Your goal:
Exactly as they appear below, repeat the lines from the one with "The image size is (640, 649)." through the one with "Given: Open the 状态 status dropdown", and no others.
******
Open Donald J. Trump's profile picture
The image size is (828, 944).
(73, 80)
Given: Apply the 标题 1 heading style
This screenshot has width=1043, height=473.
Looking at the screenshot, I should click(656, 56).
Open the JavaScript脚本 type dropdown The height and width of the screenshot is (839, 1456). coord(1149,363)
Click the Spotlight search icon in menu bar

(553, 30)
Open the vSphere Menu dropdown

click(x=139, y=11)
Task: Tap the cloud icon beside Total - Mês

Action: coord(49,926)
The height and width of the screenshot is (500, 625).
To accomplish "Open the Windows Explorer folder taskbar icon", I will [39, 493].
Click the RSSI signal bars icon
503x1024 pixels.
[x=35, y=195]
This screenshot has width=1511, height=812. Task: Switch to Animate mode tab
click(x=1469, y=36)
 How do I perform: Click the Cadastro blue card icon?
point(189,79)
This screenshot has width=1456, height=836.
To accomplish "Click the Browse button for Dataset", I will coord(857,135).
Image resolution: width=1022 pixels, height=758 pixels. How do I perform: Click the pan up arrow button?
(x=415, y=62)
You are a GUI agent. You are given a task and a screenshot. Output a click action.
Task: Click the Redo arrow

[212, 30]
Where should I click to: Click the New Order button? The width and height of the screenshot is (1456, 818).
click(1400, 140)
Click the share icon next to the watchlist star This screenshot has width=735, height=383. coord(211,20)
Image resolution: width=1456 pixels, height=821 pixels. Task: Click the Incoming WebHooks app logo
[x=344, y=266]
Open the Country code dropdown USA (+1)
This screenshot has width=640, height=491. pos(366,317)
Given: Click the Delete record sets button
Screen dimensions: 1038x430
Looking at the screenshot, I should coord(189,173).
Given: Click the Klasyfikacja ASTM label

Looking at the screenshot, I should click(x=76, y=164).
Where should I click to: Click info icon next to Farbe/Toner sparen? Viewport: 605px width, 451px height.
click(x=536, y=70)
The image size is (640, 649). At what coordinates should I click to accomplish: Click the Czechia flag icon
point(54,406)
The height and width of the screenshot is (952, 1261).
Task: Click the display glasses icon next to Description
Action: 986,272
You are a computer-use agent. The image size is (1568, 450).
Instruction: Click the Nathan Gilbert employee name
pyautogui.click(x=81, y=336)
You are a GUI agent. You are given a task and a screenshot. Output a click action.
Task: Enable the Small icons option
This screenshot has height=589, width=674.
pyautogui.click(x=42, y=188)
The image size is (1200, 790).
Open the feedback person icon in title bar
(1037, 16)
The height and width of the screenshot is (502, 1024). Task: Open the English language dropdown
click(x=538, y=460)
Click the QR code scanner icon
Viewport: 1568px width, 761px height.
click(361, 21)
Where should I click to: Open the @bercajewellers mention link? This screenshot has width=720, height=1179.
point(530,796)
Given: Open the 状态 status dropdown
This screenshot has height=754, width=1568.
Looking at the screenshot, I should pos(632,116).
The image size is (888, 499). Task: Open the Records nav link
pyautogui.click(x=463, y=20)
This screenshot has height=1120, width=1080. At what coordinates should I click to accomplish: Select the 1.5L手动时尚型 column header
******
Solution:
The image size is (640, 649). At what coordinates should I click to accomplish: Click the Czechia flag icon
point(54,406)
The height and width of the screenshot is (952, 1261).
Task: Click the display glasses icon next to Description
Action: 986,272
You are a computer-use agent. The image size is (1568, 450).
Instruction: Click the Nathan Gilbert employee name
pyautogui.click(x=81, y=336)
You are a GUI agent. You are given a task and a screenshot. Output a click action.
Task: Enable the Small icons option
This screenshot has height=589, width=674.
pyautogui.click(x=42, y=188)
The image size is (1200, 790).
Open the feedback person icon in title bar
(1037, 16)
The height and width of the screenshot is (502, 1024). Task: Open the English language dropdown
click(x=538, y=460)
Click the QR code scanner icon
Viewport: 1568px width, 761px height.
click(361, 21)
Where should I click to: Open the @bercajewellers mention link? This screenshot has width=720, height=1179.
point(530,796)
Given: Open the 状态 status dropdown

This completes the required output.